> [What the exercise asks]: Show every line of the records that contains the word "triangle", matching uppercase and lowercase exactly.

-- Start Data for the task --

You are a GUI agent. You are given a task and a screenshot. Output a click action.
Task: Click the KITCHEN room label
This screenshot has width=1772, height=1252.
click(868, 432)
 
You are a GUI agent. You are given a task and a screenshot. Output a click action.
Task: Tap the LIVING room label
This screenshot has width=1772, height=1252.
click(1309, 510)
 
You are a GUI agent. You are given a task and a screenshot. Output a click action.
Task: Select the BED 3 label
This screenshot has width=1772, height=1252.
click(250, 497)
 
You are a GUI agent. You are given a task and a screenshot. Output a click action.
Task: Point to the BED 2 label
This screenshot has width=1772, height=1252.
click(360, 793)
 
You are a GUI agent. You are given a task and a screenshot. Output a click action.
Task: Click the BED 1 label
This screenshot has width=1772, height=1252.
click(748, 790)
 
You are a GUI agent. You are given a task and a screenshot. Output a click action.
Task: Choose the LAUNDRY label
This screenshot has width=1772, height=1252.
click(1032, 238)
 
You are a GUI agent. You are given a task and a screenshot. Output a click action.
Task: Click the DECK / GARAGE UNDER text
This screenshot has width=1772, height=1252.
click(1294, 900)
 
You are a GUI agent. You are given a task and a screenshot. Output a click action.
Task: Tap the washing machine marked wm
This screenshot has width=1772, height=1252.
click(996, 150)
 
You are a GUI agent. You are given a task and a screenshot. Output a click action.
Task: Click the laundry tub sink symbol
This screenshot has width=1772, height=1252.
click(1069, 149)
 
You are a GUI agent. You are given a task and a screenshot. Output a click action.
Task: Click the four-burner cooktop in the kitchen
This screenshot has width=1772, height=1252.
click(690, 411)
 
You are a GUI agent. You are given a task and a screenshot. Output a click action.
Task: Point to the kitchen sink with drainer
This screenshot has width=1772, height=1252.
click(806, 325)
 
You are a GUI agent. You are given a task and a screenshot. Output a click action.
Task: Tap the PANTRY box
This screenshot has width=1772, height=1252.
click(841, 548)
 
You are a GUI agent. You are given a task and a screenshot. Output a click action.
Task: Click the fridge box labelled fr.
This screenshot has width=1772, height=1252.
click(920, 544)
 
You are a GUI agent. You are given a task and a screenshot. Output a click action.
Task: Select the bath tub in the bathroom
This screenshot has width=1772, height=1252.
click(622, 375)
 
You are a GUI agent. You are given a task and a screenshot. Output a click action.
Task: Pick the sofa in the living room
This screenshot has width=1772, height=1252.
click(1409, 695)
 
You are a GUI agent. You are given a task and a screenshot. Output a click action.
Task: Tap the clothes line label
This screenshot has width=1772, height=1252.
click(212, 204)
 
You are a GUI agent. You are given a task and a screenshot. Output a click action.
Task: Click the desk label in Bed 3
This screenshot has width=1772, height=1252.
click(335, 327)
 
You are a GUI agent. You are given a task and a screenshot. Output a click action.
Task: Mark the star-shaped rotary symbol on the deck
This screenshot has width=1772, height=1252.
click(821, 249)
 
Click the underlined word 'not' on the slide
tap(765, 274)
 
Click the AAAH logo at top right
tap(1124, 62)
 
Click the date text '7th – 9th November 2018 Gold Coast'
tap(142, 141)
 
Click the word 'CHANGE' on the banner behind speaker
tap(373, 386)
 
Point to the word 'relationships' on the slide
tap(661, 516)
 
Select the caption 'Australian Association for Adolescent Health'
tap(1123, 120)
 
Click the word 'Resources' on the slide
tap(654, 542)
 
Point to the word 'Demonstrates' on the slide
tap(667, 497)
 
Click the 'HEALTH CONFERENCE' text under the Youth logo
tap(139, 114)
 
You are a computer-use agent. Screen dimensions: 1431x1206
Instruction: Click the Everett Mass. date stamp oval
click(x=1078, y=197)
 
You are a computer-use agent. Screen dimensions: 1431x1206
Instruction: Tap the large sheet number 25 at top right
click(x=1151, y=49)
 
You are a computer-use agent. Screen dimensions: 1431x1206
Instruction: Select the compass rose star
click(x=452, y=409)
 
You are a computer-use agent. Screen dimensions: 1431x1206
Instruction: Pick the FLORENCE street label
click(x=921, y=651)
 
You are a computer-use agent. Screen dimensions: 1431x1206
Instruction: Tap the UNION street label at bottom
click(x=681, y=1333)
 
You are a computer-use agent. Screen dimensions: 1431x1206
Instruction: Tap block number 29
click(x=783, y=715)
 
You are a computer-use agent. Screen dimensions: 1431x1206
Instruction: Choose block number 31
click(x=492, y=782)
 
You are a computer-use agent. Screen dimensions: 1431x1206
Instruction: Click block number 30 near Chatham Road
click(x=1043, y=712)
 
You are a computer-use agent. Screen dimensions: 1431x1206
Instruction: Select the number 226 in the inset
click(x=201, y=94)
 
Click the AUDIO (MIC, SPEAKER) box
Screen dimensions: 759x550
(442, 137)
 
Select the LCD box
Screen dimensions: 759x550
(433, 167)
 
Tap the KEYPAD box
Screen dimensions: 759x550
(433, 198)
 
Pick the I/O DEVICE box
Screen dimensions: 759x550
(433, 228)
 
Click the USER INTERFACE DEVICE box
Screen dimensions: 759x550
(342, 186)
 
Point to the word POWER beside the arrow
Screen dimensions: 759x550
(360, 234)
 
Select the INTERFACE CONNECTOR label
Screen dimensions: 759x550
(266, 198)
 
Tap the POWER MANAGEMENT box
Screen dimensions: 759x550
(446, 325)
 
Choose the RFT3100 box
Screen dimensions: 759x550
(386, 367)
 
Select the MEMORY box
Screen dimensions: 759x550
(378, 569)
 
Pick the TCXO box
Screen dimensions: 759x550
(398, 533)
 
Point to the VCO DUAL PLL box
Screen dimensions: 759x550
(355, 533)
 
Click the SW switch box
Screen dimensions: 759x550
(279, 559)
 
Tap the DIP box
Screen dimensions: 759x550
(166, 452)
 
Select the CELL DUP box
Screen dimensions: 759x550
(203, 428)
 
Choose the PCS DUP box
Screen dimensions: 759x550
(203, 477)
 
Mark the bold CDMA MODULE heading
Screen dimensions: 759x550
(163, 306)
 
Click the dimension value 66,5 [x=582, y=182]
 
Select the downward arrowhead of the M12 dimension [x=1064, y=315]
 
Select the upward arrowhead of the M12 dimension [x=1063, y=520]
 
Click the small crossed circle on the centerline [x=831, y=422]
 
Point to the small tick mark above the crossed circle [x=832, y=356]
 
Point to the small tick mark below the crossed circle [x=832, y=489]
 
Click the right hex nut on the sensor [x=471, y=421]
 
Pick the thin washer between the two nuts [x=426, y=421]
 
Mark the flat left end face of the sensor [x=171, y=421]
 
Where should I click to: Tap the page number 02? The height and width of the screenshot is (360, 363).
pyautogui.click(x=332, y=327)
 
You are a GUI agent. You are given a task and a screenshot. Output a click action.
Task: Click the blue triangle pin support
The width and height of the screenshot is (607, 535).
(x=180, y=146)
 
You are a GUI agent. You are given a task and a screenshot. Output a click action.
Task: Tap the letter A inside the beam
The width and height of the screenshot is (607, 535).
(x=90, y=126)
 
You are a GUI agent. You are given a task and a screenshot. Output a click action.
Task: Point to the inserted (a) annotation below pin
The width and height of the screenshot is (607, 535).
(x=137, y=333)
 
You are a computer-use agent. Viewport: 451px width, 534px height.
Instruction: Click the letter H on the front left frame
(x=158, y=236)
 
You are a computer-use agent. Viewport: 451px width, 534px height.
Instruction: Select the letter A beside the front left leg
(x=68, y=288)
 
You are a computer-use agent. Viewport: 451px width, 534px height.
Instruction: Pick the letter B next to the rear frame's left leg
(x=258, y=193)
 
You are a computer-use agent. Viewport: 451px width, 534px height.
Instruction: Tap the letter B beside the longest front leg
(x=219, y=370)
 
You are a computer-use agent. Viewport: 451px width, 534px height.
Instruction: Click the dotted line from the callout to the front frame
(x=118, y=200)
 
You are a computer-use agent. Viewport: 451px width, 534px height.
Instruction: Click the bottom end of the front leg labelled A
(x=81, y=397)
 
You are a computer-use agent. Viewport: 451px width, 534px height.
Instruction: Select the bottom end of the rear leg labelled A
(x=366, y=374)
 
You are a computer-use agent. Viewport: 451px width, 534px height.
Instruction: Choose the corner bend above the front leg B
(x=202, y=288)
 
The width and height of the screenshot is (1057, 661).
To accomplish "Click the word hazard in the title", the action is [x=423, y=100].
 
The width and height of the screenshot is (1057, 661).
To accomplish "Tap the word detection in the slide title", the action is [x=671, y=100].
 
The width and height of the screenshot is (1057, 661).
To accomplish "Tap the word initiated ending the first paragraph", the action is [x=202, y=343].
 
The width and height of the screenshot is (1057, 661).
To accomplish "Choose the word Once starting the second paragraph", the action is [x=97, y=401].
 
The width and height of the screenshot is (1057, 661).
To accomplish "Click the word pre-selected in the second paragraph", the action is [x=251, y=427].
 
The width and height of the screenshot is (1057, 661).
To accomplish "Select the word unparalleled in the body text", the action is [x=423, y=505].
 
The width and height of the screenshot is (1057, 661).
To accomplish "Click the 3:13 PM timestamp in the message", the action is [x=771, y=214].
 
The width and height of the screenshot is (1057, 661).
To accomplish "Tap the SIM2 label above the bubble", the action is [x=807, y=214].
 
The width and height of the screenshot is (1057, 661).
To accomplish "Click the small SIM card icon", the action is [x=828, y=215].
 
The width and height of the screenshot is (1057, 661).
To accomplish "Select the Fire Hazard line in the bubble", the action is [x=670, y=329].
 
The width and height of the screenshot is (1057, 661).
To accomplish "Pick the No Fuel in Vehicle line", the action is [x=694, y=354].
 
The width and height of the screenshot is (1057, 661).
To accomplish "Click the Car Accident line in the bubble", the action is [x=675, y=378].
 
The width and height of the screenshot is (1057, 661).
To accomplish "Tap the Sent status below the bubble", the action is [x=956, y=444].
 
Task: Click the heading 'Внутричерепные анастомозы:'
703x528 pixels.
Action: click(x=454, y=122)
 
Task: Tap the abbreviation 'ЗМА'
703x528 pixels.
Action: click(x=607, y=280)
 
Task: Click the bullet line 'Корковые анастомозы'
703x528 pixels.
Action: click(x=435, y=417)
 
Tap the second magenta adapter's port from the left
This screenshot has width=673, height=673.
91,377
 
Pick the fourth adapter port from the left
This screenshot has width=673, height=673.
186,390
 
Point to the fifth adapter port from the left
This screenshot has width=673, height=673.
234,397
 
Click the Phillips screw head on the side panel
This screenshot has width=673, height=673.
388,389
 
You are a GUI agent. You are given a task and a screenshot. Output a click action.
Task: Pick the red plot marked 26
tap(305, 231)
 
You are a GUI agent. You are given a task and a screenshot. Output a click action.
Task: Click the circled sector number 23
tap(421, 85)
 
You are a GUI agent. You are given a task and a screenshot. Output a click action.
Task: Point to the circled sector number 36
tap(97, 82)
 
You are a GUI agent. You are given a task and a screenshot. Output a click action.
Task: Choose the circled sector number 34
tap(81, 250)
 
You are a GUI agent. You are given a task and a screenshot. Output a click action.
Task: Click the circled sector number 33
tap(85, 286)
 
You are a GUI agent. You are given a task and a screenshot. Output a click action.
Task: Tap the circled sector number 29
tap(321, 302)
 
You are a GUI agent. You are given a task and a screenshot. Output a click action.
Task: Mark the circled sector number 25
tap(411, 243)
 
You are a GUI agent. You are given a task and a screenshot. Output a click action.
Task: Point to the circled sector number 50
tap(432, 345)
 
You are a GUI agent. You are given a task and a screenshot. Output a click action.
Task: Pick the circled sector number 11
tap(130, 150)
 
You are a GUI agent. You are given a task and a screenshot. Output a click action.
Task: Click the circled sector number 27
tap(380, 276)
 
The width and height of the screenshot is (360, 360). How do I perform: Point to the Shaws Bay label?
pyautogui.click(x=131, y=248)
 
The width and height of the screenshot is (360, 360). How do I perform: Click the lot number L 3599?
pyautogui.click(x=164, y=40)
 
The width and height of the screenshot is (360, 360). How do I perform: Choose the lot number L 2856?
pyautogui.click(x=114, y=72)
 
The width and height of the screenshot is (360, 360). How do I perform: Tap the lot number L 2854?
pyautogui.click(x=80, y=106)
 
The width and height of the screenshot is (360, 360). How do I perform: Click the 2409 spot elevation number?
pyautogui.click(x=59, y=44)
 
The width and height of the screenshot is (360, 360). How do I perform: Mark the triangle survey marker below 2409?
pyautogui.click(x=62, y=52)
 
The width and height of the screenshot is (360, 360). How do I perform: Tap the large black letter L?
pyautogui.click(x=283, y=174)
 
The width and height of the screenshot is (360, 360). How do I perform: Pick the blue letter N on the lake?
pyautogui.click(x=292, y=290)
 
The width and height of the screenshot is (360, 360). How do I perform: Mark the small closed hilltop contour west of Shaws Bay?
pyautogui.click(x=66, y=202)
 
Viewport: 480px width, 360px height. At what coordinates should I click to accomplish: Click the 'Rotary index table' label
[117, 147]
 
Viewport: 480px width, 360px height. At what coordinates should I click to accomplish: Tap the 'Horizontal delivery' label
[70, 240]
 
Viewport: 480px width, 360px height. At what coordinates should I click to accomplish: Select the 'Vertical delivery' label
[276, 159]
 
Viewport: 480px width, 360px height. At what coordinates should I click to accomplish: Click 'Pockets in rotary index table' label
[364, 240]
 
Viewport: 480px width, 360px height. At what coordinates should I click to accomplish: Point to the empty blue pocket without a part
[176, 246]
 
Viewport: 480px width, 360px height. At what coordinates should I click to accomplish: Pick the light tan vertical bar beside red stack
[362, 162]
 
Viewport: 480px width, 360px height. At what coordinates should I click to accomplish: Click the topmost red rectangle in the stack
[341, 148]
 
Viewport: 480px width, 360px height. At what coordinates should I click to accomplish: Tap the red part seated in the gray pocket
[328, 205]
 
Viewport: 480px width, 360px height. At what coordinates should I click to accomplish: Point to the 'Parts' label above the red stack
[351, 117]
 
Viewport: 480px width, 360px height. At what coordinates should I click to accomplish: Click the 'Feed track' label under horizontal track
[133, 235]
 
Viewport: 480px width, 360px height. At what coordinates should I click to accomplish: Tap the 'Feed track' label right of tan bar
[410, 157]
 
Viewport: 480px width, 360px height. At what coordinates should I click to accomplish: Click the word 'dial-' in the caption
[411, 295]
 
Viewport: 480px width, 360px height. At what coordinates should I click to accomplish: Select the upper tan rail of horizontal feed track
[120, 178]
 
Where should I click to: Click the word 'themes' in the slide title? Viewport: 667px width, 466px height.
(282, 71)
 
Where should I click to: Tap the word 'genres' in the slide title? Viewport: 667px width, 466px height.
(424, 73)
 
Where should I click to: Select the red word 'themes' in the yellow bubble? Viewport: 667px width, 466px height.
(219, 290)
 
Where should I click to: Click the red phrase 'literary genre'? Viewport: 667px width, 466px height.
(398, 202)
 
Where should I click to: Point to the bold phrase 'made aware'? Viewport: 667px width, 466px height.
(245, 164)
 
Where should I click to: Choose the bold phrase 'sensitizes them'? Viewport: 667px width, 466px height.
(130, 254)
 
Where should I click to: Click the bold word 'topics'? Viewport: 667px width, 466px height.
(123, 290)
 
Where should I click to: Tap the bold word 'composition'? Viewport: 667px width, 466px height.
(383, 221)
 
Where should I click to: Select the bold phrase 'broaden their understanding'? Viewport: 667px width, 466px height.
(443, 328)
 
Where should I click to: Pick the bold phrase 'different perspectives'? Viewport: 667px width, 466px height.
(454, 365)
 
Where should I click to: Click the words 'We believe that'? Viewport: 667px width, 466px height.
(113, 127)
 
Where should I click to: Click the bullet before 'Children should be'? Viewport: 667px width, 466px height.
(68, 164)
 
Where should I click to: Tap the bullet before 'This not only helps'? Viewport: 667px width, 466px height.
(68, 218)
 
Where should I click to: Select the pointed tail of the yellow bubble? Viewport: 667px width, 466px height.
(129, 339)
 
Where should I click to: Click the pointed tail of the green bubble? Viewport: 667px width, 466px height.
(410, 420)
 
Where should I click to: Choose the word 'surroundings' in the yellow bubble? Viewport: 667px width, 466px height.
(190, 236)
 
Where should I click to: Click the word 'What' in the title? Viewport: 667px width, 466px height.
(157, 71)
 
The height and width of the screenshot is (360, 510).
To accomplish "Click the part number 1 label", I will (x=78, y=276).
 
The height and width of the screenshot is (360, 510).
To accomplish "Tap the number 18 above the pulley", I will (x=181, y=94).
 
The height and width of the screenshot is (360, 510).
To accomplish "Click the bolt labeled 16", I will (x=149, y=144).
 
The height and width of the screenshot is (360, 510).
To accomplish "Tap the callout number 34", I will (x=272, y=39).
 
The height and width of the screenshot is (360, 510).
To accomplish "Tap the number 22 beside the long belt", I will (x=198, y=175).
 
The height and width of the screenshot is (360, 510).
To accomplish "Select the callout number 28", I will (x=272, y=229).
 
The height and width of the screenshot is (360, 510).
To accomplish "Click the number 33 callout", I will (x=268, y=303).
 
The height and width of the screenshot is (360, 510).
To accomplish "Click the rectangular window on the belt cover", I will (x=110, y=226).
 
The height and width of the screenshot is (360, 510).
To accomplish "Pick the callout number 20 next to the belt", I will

-- End Data for the task --

> [Solution to this exercise]:
Task: Click the blue triangle pin support
The width and height of the screenshot is (360, 360). How do I perform: Mark the triangle survey marker below 2409?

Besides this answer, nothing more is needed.